■ EXERCISE GOAL
Send back all of the records, each one exactly as written.
===== SOURCE DATA
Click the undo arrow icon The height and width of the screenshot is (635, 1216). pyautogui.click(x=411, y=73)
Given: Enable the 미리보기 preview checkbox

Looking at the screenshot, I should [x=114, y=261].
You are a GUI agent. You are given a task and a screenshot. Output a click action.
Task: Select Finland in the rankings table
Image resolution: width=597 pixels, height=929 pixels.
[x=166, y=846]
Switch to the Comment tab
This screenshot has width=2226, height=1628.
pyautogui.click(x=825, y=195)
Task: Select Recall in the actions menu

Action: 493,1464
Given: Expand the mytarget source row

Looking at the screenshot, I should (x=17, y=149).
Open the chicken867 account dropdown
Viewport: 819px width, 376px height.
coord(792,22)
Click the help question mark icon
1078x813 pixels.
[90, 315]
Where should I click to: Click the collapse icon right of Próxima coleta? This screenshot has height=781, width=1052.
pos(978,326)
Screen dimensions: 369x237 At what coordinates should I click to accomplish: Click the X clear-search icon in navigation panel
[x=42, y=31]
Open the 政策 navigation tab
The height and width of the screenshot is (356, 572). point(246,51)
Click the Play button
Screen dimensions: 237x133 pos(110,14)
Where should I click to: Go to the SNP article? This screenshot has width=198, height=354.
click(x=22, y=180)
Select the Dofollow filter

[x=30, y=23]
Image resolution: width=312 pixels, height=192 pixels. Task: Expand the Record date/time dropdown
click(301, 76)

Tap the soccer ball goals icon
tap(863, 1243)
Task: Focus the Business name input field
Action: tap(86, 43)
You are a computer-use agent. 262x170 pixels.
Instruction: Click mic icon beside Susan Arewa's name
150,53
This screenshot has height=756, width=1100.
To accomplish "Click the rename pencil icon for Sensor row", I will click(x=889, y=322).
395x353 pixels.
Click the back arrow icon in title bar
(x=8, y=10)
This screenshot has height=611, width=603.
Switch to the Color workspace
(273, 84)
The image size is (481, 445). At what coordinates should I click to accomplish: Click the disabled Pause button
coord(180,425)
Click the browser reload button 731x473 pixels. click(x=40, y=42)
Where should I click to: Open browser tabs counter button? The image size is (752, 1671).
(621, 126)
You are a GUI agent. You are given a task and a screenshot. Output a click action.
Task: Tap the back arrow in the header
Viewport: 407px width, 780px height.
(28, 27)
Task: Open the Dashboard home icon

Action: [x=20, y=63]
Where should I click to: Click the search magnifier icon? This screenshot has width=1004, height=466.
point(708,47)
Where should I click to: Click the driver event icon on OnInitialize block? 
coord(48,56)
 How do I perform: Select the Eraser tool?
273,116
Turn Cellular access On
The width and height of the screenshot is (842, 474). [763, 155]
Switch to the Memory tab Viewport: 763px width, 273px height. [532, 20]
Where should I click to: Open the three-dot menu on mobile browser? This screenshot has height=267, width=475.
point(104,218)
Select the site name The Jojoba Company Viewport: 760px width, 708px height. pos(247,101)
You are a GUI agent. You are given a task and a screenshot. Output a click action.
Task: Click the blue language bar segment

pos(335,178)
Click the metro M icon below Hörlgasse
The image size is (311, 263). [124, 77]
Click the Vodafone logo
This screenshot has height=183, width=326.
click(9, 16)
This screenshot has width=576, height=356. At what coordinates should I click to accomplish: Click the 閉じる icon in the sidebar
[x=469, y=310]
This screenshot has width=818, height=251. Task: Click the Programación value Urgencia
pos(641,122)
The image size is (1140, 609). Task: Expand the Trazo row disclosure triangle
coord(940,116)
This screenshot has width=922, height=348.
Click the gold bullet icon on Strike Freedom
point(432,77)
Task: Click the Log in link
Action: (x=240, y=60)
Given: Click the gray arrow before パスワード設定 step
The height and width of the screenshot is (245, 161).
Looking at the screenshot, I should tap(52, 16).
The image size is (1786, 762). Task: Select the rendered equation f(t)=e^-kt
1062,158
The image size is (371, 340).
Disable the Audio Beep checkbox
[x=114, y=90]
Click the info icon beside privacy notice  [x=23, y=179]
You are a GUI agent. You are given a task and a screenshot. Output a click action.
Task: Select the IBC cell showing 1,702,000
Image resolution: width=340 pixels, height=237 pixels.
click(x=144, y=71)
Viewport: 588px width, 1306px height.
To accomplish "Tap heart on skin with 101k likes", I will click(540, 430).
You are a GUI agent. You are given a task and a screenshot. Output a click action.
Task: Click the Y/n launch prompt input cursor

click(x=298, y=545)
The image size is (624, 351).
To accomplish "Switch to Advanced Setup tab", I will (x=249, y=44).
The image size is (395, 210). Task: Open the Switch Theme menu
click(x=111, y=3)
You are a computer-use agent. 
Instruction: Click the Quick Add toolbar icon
==========
■ COMPLETED EXERCISE
Click the undo arrow icon The height and width of the screenshot is (635, 1216). pyautogui.click(x=411, y=73)
Given: Enable the 미리보기 preview checkbox

Looking at the screenshot, I should [x=114, y=261].
You are a GUI agent. You are given a task and a screenshot. Output a click action.
Task: Select Finland in the rankings table
Image resolution: width=597 pixels, height=929 pixels.
[x=166, y=846]
Switch to the Comment tab
This screenshot has width=2226, height=1628.
pyautogui.click(x=825, y=195)
Task: Select Recall in the actions menu

Action: 493,1464
Given: Expand the mytarget source row

Looking at the screenshot, I should (x=17, y=149).
Open the chicken867 account dropdown
Viewport: 819px width, 376px height.
coord(792,22)
Click the help question mark icon
1078x813 pixels.
[90, 315]
Where should I click to: Click the collapse icon right of Próxima coleta? This screenshot has height=781, width=1052.
pos(978,326)
Screen dimensions: 369x237 At what coordinates should I click to accomplish: Click the X clear-search icon in navigation panel
[x=42, y=31]
Open the 政策 navigation tab
The height and width of the screenshot is (356, 572). point(246,51)
Click the Play button
Screen dimensions: 237x133 pos(110,14)
Where should I click to: Go to the SNP article? This screenshot has width=198, height=354.
click(x=22, y=180)
Select the Dofollow filter

[x=30, y=23]
Image resolution: width=312 pixels, height=192 pixels. Task: Expand the Record date/time dropdown
click(301, 76)

Tap the soccer ball goals icon
tap(863, 1243)
Task: Focus the Business name input field
Action: tap(86, 43)
You are a computer-use agent. 262x170 pixels.
Instruction: Click mic icon beside Susan Arewa's name
150,53
This screenshot has height=756, width=1100.
To accomplish "Click the rename pencil icon for Sensor row", I will click(x=889, y=322).
395x353 pixels.
Click the back arrow icon in title bar
(x=8, y=10)
This screenshot has height=611, width=603.
Switch to the Color workspace
(273, 84)
The image size is (481, 445). At what coordinates should I click to accomplish: Click the disabled Pause button
coord(180,425)
Click the browser reload button 731x473 pixels. click(x=40, y=42)
Where should I click to: Open browser tabs counter button? The image size is (752, 1671).
(621, 126)
You are a GUI agent. You are given a task and a screenshot. Output a click action.
Task: Tap the back arrow in the header
Viewport: 407px width, 780px height.
(28, 27)
Task: Open the Dashboard home icon

Action: [x=20, y=63]
Where should I click to: Click the search magnifier icon? This screenshot has width=1004, height=466.
point(708,47)
Where should I click to: Click the driver event icon on OnInitialize block? 
coord(48,56)
 How do I perform: Select the Eraser tool?
273,116
Turn Cellular access On
The width and height of the screenshot is (842, 474). [763, 155]
Switch to the Memory tab Viewport: 763px width, 273px height. [532, 20]
Where should I click to: Open the three-dot menu on mobile browser? This screenshot has height=267, width=475.
point(104,218)
Select the site name The Jojoba Company Viewport: 760px width, 708px height. pos(247,101)
You are a GUI agent. You are given a task and a screenshot. Output a click action.
Task: Click the blue language bar segment

pos(335,178)
Click the metro M icon below Hörlgasse
The image size is (311, 263). [124, 77]
Click the Vodafone logo
This screenshot has height=183, width=326.
click(9, 16)
This screenshot has width=576, height=356. At what coordinates should I click to accomplish: Click the 閉じる icon in the sidebar
[x=469, y=310]
This screenshot has width=818, height=251. Task: Click the Programación value Urgencia
pos(641,122)
The image size is (1140, 609). Task: Expand the Trazo row disclosure triangle
coord(940,116)
This screenshot has width=922, height=348.
Click the gold bullet icon on Strike Freedom
point(432,77)
Task: Click the Log in link
Action: (x=240, y=60)
Given: Click the gray arrow before パスワード設定 step
The height and width of the screenshot is (245, 161).
Looking at the screenshot, I should tap(52, 16).
The image size is (1786, 762). Task: Select the rendered equation f(t)=e^-kt
1062,158
The image size is (371, 340).
Disable the Audio Beep checkbox
[x=114, y=90]
Click the info icon beside privacy notice  [x=23, y=179]
You are a GUI agent. You are given a task and a screenshot. Output a click action.
Task: Select the IBC cell showing 1,702,000
Image resolution: width=340 pixels, height=237 pixels.
click(x=144, y=71)
Viewport: 588px width, 1306px height.
To accomplish "Tap heart on skin with 101k likes", I will click(540, 430).
You are a GUI agent. You are given a task and a screenshot. Output a click action.
Task: Click the Y/n launch prompt input cursor

click(x=298, y=545)
The image size is (624, 351).
To accomplish "Switch to Advanced Setup tab", I will (x=249, y=44).
The image size is (395, 210). Task: Open the Switch Theme menu
click(x=111, y=3)
You are a computer-use agent. 
Instruction: Click the Quick Add toolbar icon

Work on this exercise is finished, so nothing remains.